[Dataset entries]
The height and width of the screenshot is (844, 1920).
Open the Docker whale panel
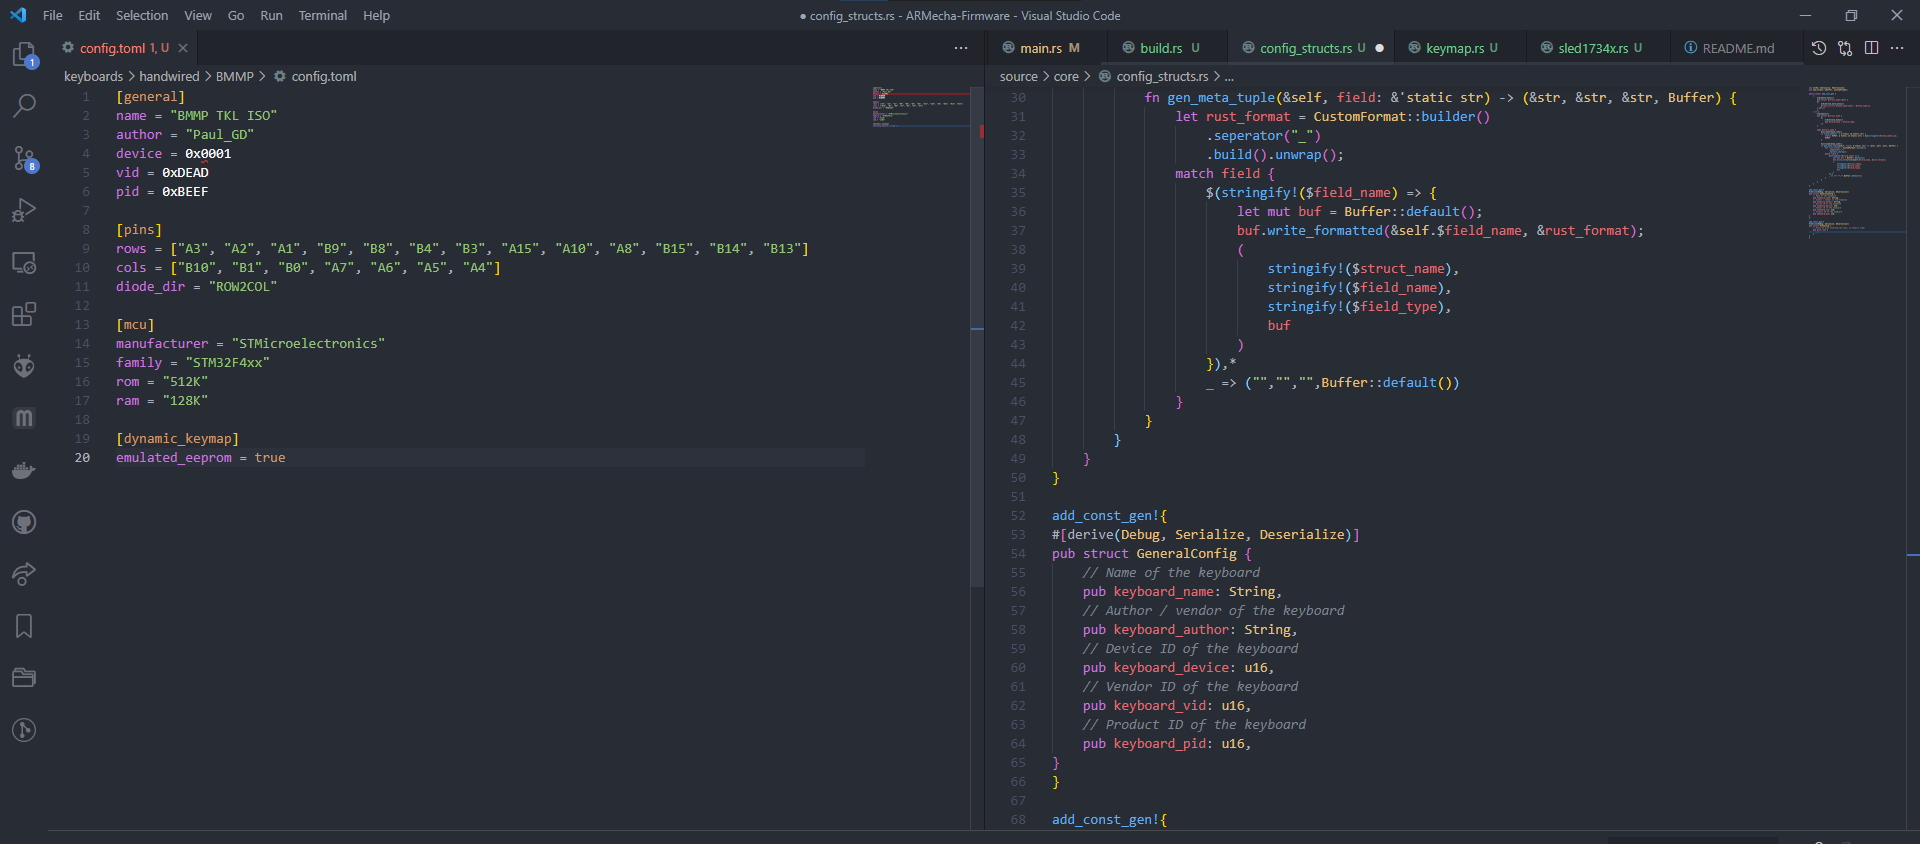(x=24, y=470)
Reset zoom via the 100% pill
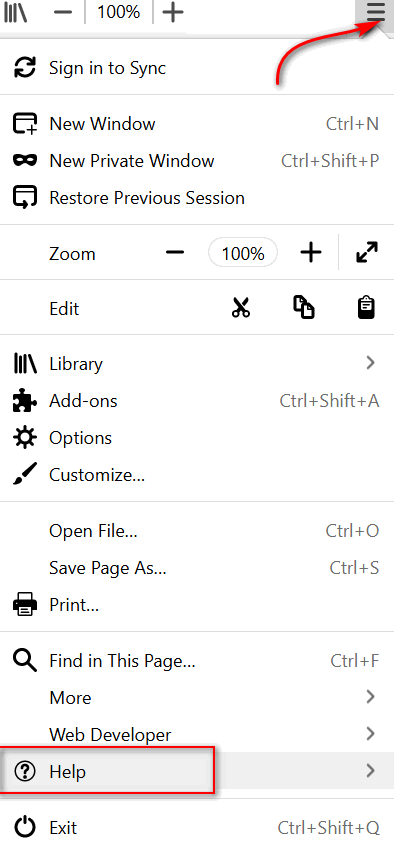The width and height of the screenshot is (394, 850). click(x=243, y=253)
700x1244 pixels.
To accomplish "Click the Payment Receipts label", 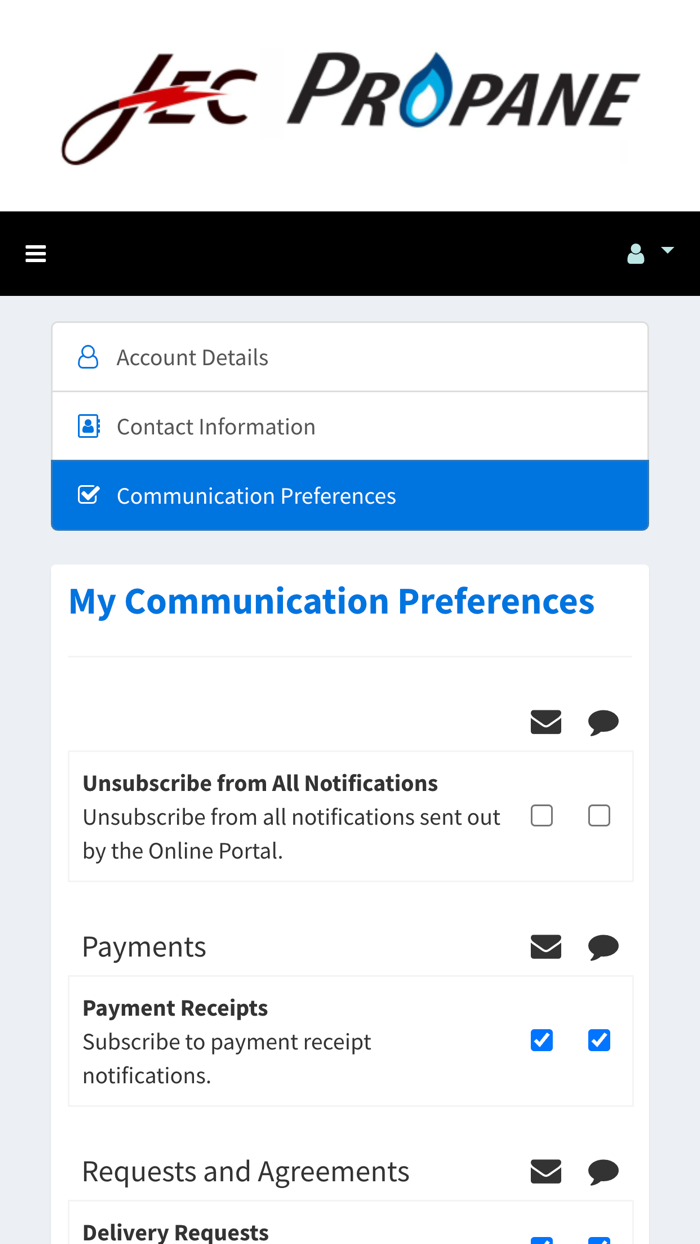I will click(175, 1008).
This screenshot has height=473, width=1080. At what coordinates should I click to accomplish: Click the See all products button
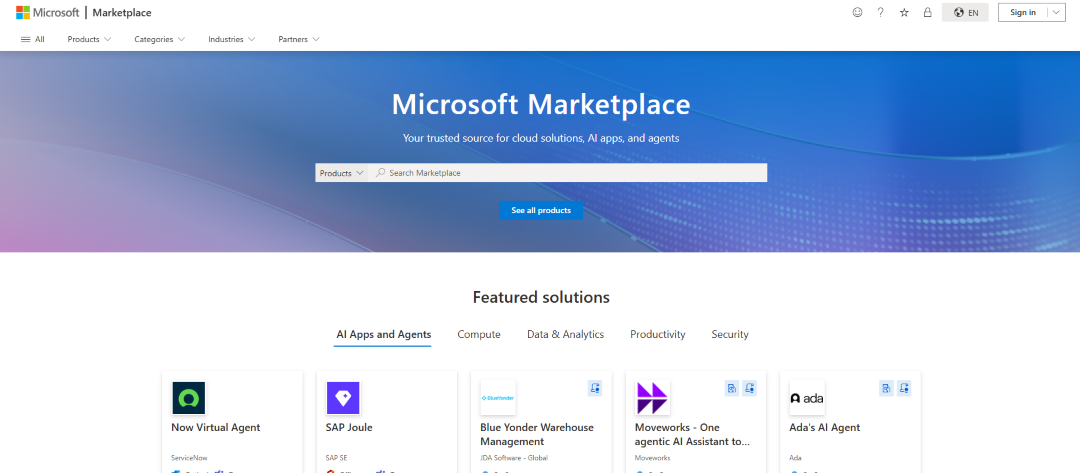click(x=541, y=210)
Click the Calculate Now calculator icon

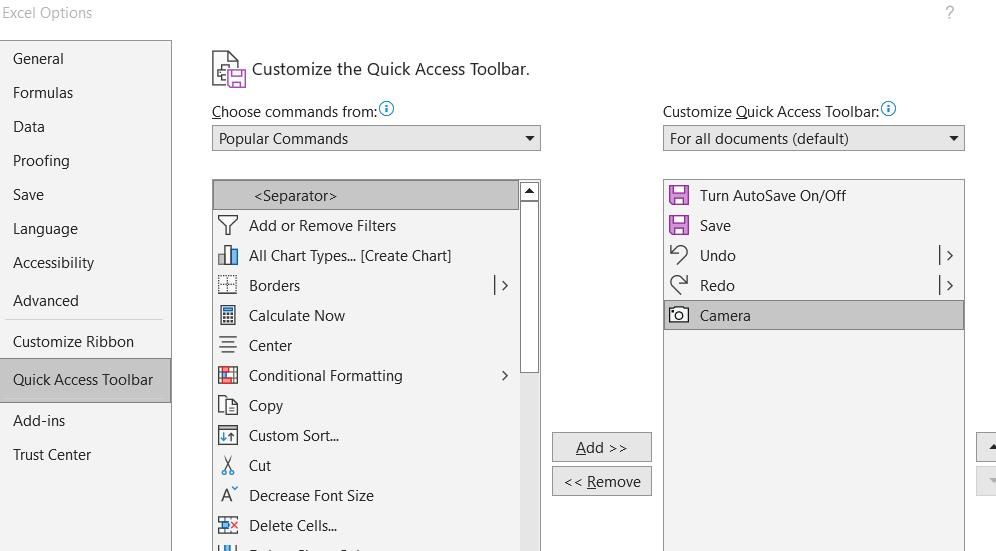point(228,316)
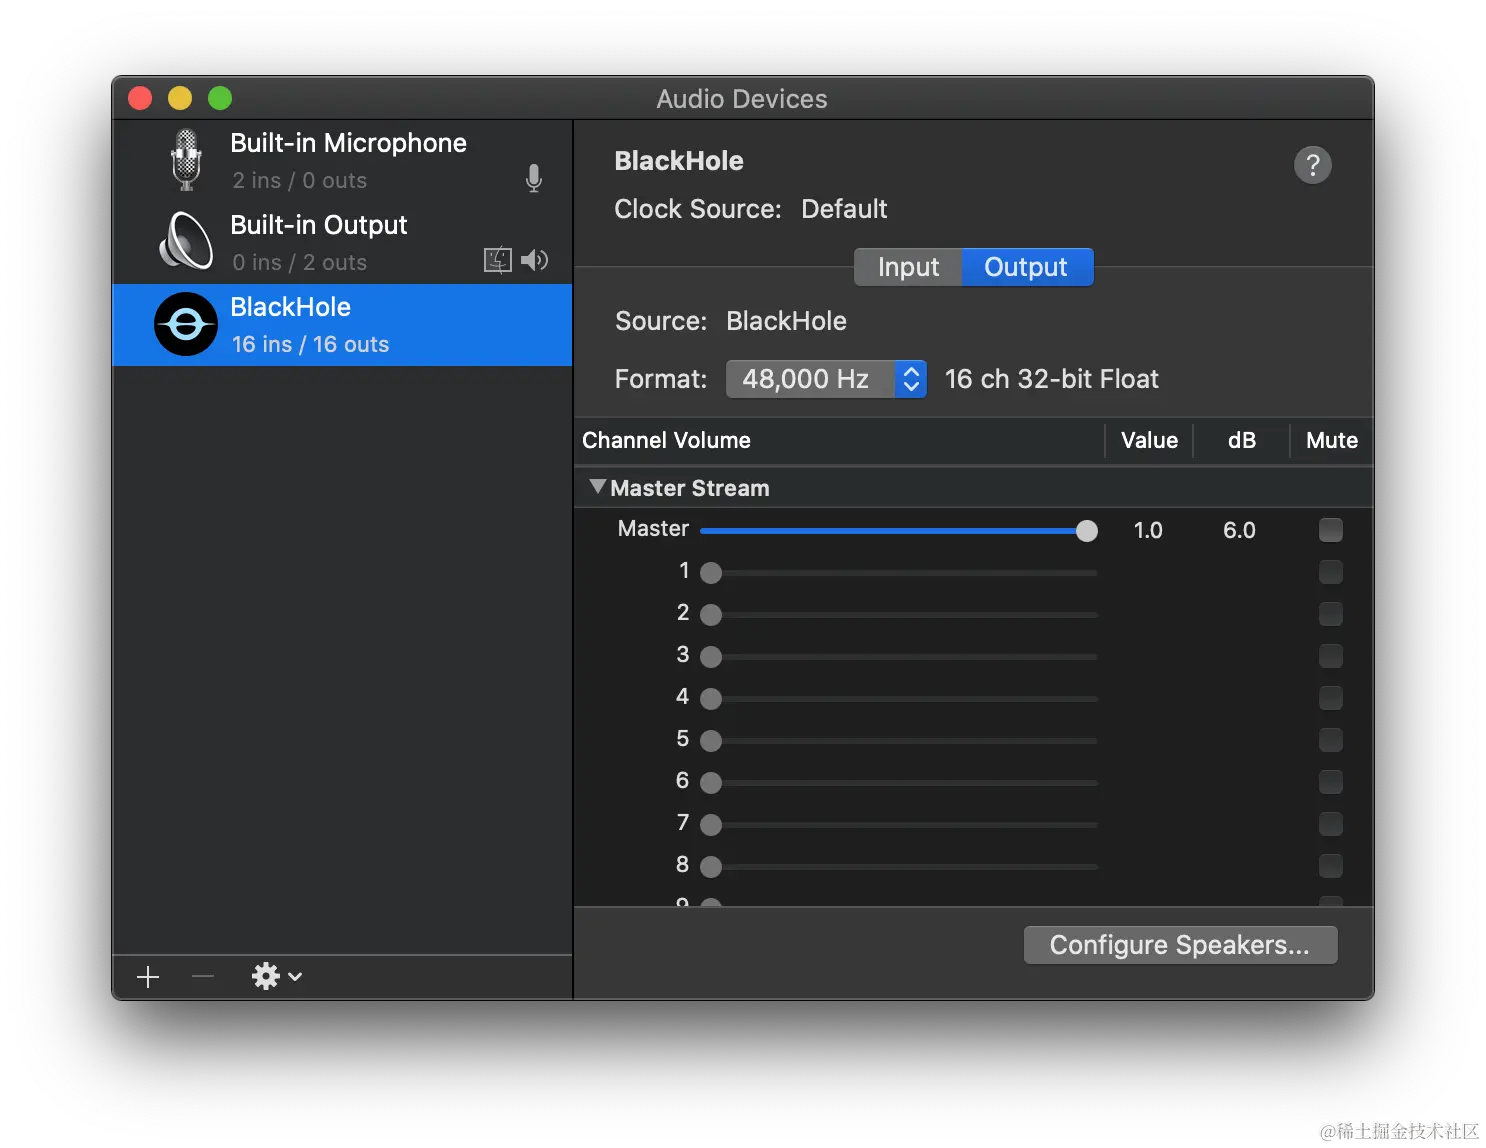1486x1148 pixels.
Task: Enable mute on channel 1
Action: point(1331,572)
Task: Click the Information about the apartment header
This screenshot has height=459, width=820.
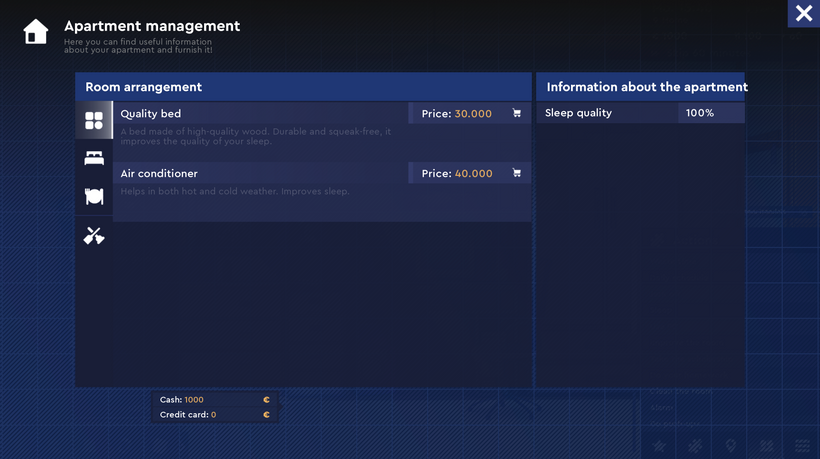Action: [x=646, y=87]
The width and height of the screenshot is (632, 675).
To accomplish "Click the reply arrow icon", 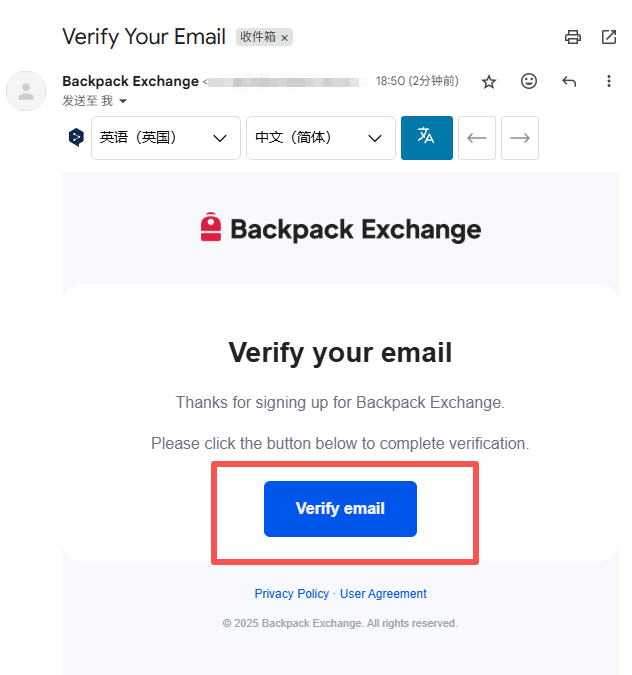I will pos(569,81).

WORK ORDER:
Verbatim transcription needed, from the opening line of the entries above through the line containing "700x1244 pixels."; pictures do not belong in it.

RESULT OF THE TASK:
The height and width of the screenshot is (844, 1920).
Open the Docker whale panel
(x=24, y=470)
Reset zoom via the 100% pill
The width and height of the screenshot is (394, 850). click(x=243, y=253)
700x1244 pixels.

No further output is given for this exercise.